Applying TIOPA10/s444(9) gives a tax-EBITDA figure for JV sub 1 of 40% of 140 = 56.

In a similar way applying TIOPPA 2010/s444(10) means that the JV sub 1 contributes 56 towards the group-EBITDA for the JV Group.

Treatment of JV sub 2

JV sub 2 has no third party interest and interest paid to the non-qualifying investor D of 30. It has tax-EBTIDA of 60 before considering the effect of the QIC JV election.

The 30 of interest paid to investor C is not an exempt amount because it is paid to a related party that is a non-qualifying infrastructure company.

This 30 of interest is therefore included as part adjusted net group-interest expense for the JV Group.
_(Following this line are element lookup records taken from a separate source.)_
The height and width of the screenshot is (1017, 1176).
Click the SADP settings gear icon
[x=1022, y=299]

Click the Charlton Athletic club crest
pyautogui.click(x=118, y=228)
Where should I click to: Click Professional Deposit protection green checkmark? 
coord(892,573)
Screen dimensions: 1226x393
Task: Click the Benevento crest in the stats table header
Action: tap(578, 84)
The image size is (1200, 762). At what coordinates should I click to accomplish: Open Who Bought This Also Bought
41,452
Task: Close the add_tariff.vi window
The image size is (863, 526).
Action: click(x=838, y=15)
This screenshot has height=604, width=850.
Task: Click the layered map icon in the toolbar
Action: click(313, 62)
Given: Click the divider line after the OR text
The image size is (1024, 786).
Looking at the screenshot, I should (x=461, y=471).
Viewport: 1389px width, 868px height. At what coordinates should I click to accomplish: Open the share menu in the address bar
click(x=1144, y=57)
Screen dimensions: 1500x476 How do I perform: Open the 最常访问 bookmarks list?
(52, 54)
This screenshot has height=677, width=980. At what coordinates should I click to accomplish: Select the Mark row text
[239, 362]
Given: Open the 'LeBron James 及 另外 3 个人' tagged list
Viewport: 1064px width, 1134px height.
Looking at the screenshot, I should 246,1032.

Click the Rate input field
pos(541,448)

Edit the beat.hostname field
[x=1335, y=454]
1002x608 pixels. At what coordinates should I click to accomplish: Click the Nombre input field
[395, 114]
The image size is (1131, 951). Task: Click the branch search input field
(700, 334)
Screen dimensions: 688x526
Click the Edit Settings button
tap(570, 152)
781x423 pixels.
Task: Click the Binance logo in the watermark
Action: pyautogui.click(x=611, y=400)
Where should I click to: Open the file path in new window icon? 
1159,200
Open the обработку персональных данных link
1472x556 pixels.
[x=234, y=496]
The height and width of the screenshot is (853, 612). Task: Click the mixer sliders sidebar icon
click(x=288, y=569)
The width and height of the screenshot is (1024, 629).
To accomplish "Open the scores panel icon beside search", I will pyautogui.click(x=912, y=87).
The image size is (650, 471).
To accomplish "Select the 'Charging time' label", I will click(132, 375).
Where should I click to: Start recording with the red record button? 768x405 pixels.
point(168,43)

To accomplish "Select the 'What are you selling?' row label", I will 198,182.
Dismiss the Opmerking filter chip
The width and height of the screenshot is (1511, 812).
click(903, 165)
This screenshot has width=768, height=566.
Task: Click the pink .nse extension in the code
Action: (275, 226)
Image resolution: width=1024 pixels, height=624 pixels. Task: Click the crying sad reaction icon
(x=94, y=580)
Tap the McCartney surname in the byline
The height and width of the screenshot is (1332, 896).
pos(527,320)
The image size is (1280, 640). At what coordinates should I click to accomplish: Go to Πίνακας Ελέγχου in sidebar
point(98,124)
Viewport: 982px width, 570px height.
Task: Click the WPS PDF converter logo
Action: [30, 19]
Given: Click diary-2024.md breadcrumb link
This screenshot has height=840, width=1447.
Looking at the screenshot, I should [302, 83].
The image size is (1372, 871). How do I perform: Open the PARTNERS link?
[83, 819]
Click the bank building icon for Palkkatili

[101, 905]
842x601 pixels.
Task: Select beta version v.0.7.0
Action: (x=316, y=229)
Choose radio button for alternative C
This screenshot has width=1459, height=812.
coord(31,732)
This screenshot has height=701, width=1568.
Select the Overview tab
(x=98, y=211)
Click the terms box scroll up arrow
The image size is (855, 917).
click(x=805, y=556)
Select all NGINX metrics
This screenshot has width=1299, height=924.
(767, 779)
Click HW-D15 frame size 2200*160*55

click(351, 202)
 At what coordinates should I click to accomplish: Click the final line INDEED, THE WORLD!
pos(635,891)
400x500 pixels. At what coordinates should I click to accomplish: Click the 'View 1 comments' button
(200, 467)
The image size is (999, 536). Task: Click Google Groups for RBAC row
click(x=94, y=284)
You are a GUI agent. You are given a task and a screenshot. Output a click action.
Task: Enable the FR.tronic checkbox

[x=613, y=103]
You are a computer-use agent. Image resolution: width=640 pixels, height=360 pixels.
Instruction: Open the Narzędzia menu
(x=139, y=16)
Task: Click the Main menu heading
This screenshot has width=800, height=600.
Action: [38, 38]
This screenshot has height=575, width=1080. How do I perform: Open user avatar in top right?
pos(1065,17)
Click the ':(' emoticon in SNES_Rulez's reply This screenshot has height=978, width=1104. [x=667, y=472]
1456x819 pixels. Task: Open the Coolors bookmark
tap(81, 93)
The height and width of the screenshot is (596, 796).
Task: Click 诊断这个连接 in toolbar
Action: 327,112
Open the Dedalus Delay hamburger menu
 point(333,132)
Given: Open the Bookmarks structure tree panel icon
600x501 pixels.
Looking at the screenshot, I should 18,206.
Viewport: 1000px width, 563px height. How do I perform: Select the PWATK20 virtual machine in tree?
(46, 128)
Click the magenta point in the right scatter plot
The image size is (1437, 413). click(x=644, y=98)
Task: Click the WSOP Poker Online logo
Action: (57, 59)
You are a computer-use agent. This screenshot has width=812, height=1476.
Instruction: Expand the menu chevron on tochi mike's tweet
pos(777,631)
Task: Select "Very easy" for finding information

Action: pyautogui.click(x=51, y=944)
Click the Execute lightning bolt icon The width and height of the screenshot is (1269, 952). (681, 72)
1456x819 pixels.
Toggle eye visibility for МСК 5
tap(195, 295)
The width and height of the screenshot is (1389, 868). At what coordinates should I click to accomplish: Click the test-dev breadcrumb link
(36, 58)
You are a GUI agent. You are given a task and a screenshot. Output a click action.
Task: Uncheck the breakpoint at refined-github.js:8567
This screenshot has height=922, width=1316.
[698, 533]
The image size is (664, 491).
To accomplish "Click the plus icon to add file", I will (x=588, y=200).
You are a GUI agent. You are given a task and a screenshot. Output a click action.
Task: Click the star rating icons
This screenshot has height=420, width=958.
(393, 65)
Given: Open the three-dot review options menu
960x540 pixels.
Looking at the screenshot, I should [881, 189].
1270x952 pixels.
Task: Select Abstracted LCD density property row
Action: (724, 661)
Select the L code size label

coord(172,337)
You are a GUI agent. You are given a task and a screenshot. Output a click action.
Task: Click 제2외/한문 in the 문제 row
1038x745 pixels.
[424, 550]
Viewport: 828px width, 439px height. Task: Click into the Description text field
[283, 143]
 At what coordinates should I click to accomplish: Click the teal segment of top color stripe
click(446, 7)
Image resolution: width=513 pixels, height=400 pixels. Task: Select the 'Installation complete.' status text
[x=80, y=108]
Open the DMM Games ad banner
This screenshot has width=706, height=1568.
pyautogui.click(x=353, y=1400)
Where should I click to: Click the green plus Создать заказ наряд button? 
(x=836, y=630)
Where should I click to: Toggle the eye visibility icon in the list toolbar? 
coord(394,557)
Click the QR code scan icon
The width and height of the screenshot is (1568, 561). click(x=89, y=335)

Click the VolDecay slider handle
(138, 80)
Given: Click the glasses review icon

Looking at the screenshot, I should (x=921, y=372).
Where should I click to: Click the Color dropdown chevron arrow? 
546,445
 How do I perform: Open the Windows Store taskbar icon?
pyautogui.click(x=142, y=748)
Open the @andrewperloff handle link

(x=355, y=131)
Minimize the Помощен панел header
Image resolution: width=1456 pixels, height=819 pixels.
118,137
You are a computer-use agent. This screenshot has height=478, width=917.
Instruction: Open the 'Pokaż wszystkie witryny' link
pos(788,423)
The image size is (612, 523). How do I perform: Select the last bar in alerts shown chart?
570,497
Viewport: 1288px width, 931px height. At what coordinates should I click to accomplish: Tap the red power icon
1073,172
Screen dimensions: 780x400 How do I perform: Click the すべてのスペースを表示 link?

However, it cannot be included in qualifying net group-interest expense as it is paid to a related party.

Overall there is a tax-interest expense of 30 that is not an exempt amount.

Applying TIOPA10/s444(9) gives a tax-EBITDA figure for JV sub 2 of 40% of 100 = 40.

In a similar way applying TIOPPA 2010/s444(10) means that the JV sub 2 contributes 40 to the group-EBITDA for the JV Group.

Applying the rules

- Tax-interest expense Tax-EBITDA
JV parent 62 80
JV sub 1 20 56
JV sub 2 30 40
Total 112 176

Applying the fixed ratio rule to the JV group gives an interest capacity allowance of 30% x 176 = 53. Therefore there is would be an interest restriction of 59.

The group figures are calculated as follows (before any further elections):

- Contribution to ANGIE Contribution to QNGIE Contribution tov Group-EBITDA
JV parent 62 12 80
JV sub 1 20 20 56
JV sub 2 30 - 40
Total 112 32 176

The adjusted net group-interest expense (ANGIE) for the JV Group is 112, and so the fixed ratio debt cap does not limit the fixed ratio rule.

JV Group has a group ratio of 32/176= 18.2%. This will not increase the interest allowance above the fixed ratio rule.

It may be advantageous in this situation to make a group ratio blended election if the non-qualifying investors have high group ratios themselves.

In the previous example if JV sub 2 made a loan to qualifying investor A which meant that qualifying investor A paid out interest of 50 to JV sub 2 the interest of 50 paid by investor A would not be considered to be an exempt amount. This is because:

JV has made a TIOPA10/s444 election.

JV sub 2 is a member of the JV worldwide group and is a creditor for the purposes of TIOPA10/s438 to Investor A.

Investor A is not a member of the JV worldwide group, it is not a third party to the JV worldwide group and it is a qualifying infrastructure company.

This treatment would not only apply to qualifying investors in the JV but to other related parties of the JV group that are not members of the JV group.